== Exercise details ==
Every line below is to be set down again exactly; any image stays out.

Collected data
━━━━━━━━━━━━━━━━━━━━━━━━━━━━━━

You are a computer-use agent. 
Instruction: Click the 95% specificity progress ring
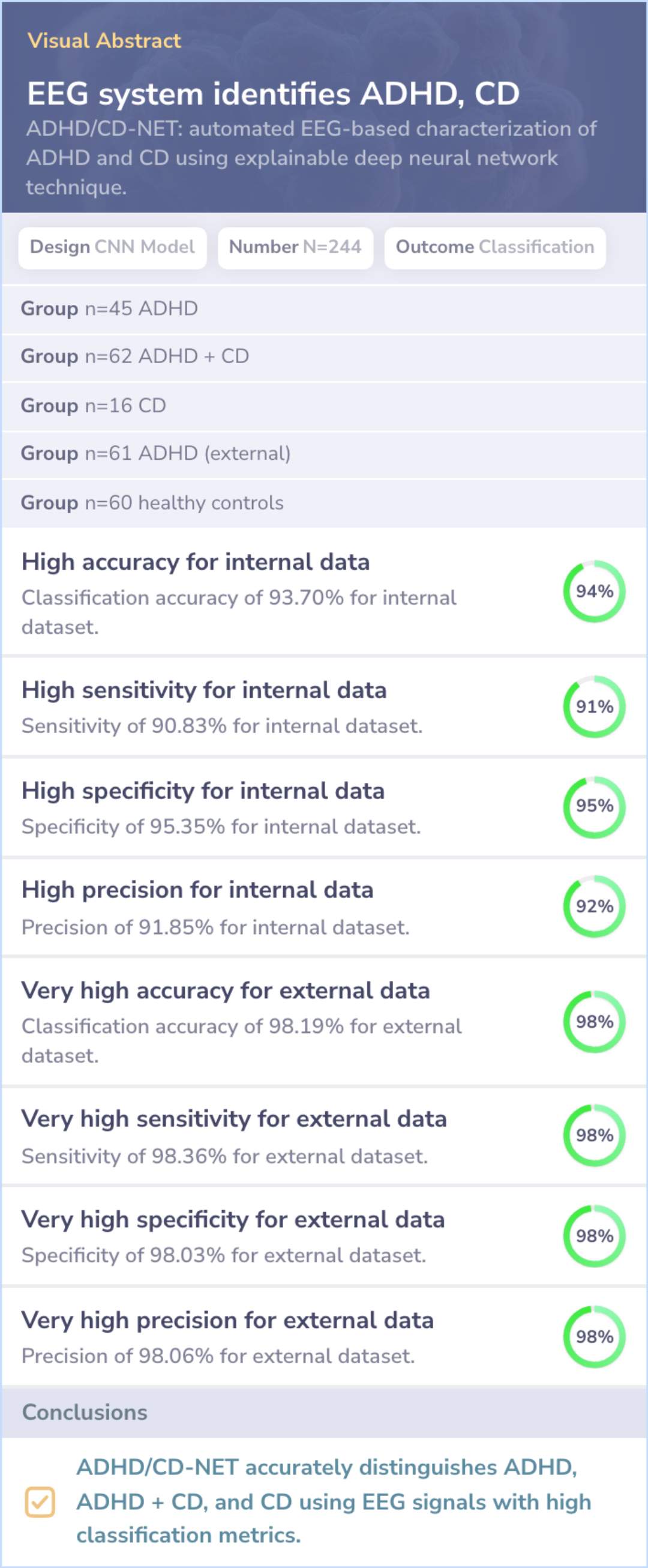(594, 807)
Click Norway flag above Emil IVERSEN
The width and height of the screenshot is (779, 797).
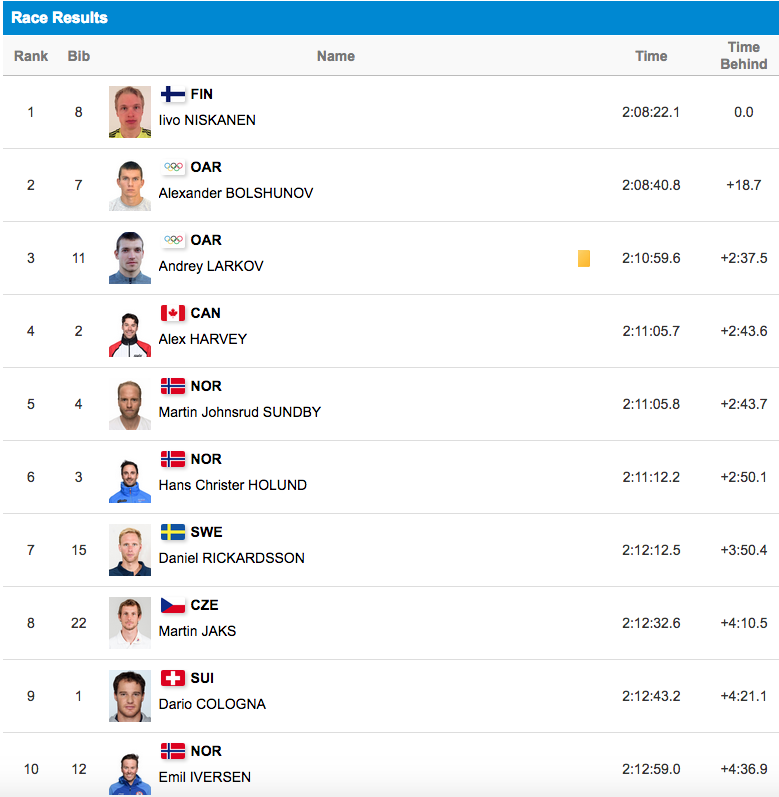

━━━━━━━━━━━━━━━━━━━━━━━━━━━━━━

== Response below ==
You are a computer-use agent. 
Instruction: Click the 95% specificity progress ring
(594, 807)
Click Norway flag above Emil IVERSEN
The width and height of the screenshot is (779, 797).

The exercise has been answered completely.